▶ _What the task requires_: Please give as a numbered list the data from the line with "Task: Toggle Sobrescribir" up to and including the line with "Action: (634, 703)", leaving out any blank lines.

▶ _Supplied material_:

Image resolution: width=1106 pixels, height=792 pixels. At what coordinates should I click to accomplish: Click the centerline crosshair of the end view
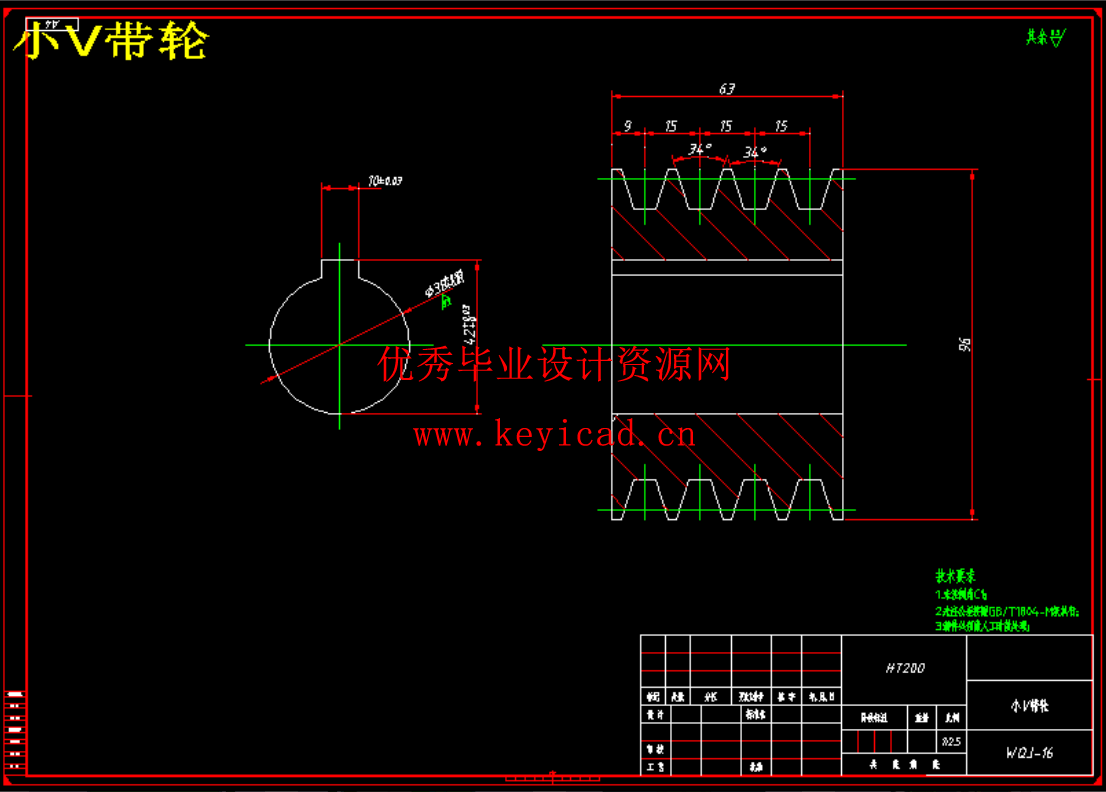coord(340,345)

...

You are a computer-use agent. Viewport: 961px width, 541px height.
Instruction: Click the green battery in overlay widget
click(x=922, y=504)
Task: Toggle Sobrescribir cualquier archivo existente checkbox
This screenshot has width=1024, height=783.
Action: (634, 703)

▶ _Answer for this exercise_:
1. Task: Toggle Sobrescribir cualquier archivo existente checkbox
2. This screenshot has width=1024, height=783.
3. Action: (634, 703)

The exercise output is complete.